* _Given text_
Those amazing perfectly build components not only provide the best support for the developer but they are also associated with UI and behavior components that will help work with standard Android services such as notifications, permissions, sharing & assistance.
Behavior Components:
Behavior is what we expect an app to do ! that makes any application look the way it’s supposed to look like and work the way it should be. If an application misses out on a proper behavioral state then there is no point in using its features. Android Jetpack offers behavior options that help us integrating standard services.
- Notifications
- Permissions
- Sharing
- Slices
- Media & Playback
- Download Manager
- Preferences
UI Components:
What makes an app special and memorable? it’s it design! numerous UI components merged together in an interactive manner that lets the user move around the application in a smarter and smoother way.
Android Jetpack UI Components provide a large set of widgets that excel to create the best user experience such as:
- Emoji
- Fragment
- Auto
- Animations and Transitions
- Palette
- Layout
- TV
- Wear
Conclusion
Now that you know the different Android Jetpack architecture components, you can start creating applications with unique features to help compete in the ever-evolving market and improve the user experience for your applications.
FAQ’s on Jetpack Architecture:
What is Android Jetpack?
Android Jetpack is a group of libraries, tools, and architectural guidance that helps developers build quick and easy apps. It provides the common code infrastructure so that you can focus on making your app unique while maintaining functionality.

* _Provided records_
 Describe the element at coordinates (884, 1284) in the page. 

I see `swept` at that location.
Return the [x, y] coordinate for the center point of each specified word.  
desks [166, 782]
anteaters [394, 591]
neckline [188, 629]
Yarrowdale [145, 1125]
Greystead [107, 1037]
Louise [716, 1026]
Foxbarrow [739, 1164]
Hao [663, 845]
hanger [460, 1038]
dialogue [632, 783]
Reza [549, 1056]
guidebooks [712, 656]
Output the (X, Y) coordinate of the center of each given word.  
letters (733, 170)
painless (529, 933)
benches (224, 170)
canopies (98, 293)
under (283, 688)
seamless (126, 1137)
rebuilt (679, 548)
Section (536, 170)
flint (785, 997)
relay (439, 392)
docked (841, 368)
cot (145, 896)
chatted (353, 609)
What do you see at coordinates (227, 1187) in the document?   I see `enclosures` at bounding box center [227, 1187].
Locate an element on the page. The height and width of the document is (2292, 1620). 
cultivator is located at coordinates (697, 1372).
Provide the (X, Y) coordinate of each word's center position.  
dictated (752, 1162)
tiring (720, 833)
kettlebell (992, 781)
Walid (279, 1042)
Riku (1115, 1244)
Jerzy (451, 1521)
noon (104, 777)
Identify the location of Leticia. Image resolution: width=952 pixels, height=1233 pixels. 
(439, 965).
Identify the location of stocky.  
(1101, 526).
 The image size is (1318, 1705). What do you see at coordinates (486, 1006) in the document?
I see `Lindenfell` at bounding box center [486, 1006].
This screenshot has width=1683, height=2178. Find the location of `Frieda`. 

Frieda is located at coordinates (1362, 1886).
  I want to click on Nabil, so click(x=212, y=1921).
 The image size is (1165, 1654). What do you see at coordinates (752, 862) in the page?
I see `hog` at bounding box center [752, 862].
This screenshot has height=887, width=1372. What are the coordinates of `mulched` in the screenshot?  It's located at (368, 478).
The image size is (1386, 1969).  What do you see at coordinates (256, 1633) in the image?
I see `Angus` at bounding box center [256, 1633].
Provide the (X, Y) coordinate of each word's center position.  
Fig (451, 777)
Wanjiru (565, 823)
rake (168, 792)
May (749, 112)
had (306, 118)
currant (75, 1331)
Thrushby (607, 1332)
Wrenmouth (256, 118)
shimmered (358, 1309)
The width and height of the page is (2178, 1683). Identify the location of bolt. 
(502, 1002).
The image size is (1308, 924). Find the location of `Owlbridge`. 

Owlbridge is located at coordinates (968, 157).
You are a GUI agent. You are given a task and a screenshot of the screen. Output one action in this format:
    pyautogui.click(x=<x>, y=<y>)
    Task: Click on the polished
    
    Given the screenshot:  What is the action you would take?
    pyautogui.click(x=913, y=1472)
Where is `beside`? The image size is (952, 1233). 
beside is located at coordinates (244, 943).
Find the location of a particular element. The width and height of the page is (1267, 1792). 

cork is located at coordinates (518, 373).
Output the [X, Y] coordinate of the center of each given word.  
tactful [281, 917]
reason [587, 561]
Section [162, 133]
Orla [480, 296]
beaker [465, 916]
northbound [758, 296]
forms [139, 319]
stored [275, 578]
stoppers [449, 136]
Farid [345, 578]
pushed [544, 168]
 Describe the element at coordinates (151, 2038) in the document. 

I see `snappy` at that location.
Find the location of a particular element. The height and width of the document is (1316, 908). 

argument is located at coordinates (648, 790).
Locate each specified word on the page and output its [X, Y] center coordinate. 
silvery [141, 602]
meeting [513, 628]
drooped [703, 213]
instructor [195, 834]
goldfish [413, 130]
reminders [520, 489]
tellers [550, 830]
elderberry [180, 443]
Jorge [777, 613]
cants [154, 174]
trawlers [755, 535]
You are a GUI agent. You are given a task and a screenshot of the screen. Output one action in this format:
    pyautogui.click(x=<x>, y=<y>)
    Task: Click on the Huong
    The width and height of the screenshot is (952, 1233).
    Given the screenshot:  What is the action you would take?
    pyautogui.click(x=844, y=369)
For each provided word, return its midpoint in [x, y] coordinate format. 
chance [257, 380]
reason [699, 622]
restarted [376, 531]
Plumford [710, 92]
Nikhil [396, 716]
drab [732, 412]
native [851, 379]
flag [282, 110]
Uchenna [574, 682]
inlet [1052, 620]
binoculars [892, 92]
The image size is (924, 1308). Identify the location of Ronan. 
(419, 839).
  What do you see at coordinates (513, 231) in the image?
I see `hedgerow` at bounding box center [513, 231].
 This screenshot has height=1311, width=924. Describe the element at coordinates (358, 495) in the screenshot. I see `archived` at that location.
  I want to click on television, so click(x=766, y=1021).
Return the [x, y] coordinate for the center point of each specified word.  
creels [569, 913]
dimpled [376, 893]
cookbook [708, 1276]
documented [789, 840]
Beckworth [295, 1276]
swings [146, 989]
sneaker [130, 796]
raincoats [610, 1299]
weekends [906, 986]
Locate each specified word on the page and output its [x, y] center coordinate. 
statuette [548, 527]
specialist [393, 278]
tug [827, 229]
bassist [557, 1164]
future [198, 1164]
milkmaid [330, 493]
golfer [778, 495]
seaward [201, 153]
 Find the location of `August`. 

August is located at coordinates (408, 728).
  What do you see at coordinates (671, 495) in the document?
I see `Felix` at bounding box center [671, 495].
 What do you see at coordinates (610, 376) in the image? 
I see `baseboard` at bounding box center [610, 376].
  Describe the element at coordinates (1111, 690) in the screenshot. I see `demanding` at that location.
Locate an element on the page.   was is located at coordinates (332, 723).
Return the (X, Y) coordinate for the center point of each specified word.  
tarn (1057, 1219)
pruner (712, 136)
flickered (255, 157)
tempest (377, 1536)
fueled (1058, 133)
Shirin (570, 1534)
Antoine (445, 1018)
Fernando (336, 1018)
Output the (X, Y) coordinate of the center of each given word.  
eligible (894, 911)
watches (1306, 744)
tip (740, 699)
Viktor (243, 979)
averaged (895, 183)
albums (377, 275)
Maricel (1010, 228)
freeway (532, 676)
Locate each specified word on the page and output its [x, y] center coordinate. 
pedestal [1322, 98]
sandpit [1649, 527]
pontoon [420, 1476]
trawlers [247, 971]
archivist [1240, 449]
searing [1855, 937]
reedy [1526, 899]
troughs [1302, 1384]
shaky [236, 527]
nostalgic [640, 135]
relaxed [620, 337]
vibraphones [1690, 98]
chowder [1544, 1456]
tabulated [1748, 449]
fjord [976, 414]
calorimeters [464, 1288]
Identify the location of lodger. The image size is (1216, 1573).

* _How to complete this task_
Write what comes next in the Android Jetpack text, starting after its last sentence. The items are unrelated to the Android Jetpack text and serve as separate material.

* _Output of the task_
Why use Android Jetpack?
Android Jetpack is built around modern designs to enable fewer crashes and reduce memory leaks within backward compatibility baked in. It manages challenging activities such as navigation, lifecycle management, and background tasks so that you can focus on making your app better than your competitors.
What is the latest update in Android Jetpack?
The newest Android Jetpack update is the Jetpack Compose, a modern toolkit for making native UI that has reached 1.2 betas. It has added several new features, such as supporting downloadable fonts, nested scrolling interoperability, and lazy layouts.
What are the different components of Android Jetpack?
There are four different Android Jetpack components:
- Foundation
- Architecture
- Behaviour
- UI
Is Android Jetpack stable?
With the launch of the latest Jetpack Compose 1.2 version in July 2022, Android’s native UI toolkit has newer features like improvements for Tablets and Chrome OS, downloadable fonts, lazy grids, and better input handling.